Researchers Focus on Growing Climate-Smart Root, Tuber and Banana Crops in Sub-Saharan Africa

Root, tuber and banana (RT&B) crops are widely cultivated across the landscapes of sub-Saharan Africa (SSA). These staple food crops play a fundamental role in smallholder farming systems due to their good economic value and high importance within the daily diets of most households.

The extensive planting of RT&B crops highlights their adaptive nature, but a team of researchers has identified a need to obtain more specific knowledge on how RT&B crops might respond to long-term changes in climate. Will this resiliency change? Will growing patterns be drastically altered? Given the importance of RT&B crops, significant shifts in the crop performance as a result of climate-induced changes in suitability would have serious implications for food security across SSA.

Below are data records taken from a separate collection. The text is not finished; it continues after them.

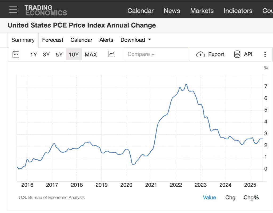Click the News link in header
This screenshot has height=213, width=273.
(172, 11)
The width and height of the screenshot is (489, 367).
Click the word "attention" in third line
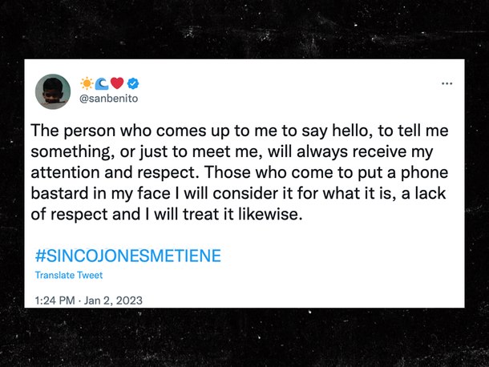tap(65, 172)
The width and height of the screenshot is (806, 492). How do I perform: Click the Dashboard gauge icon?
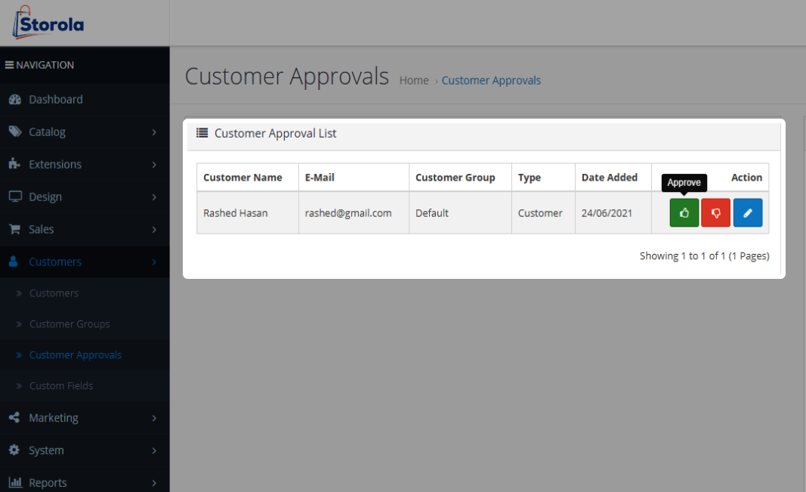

Researchers focused their study, recently published in Elsevier's journal Agricultural Systems, on banana, cassava, potato, and sweet potato cropping within the Great Lakes Region (GLR) of Central-East Africa – an area that is bordered by the countries of Burundi, the Democratic Republic of the Congo, Kenya, Malawi, Rwanda, Tanzania, and Uganda. The study was a collaborative effort of modelling and crop scientists representing the International Institute of Tropical Agriculture, International Potato Center, CGIAR Research Program on Climate Change, Agriculture and Food Security, International Livestock Research Institute, CGIAR Research Program on Roots, Tubers and Bananas, Bioversity International, and the African Plant Nutrition Institute.

The study used a crop suitability model that analyzed and mapped crop growth under both a historical climatic baseline and a future projection of average climatic conditions influenced by the impacts of greenhouse gas emissions. Researchers selected a potential climate change scenario following the representative concentration pathway (RCP) 6.0 as reported by the IPCC wherein emissions peak in 2080, and average global temperatures increase between 1.4 °C to 3.1 °C by 2100.

Results indicate that smallholders within the GLR would generally experience warmer and wetter conditions. This scenario was broadly characterized as being mostly favorable to RT&B cropping systems. Cassava, banana, and sweet potato were found to be most adaptable. In contrast, potato growing areas were much more vulnerable. In fact, widespread reduction in potato crop suitability was projected to generate significant shifts away from traditional areas of production and fewer opportunities for suitable potato cropping alternatives across the GLR.

Adaptation is Required

Although modelling showed an encouraging degree of RT&B resilience (with the exception of potato) to future climates, an important aspect of the study dealt with the identification of targeted strategies which, if adopted on a large scale, would help ensure that crop suitability remains as robust as projections suggest. Adaptive measures such as planting date shifting to more advantageous months, and increased use of early maturing or drought/heat-tolerant crop varieties will be critical measures for those areas especially prone to the effects of climate change.

The study indicates that most RT&B crops (particularly cassava, banana, and sweet potato) are quite flexible in terms of their suitable planting date within the GLR. Flexibility towards alternative planting schedules is an advantage that on the surface favors its adoption by smallholder farmers. However, the authors stress that more insight is needed on the current "capacity and willingness" of farmers to make such adaptations. Future efforts require a concerted pursuit of more widespread use of climate-smart RT&B varieties (particularly for potato) that also possess consumer-preferred traits. This will better equip these farmers to deal with future climate-related challenges, especially for those farmers situated in regions subjected to the most intense climatic shifts.

More work is also needed to identify the educational channels and techniques that will be most effective in introducing the adaptive strategies needed within these established but vulnerable production systems.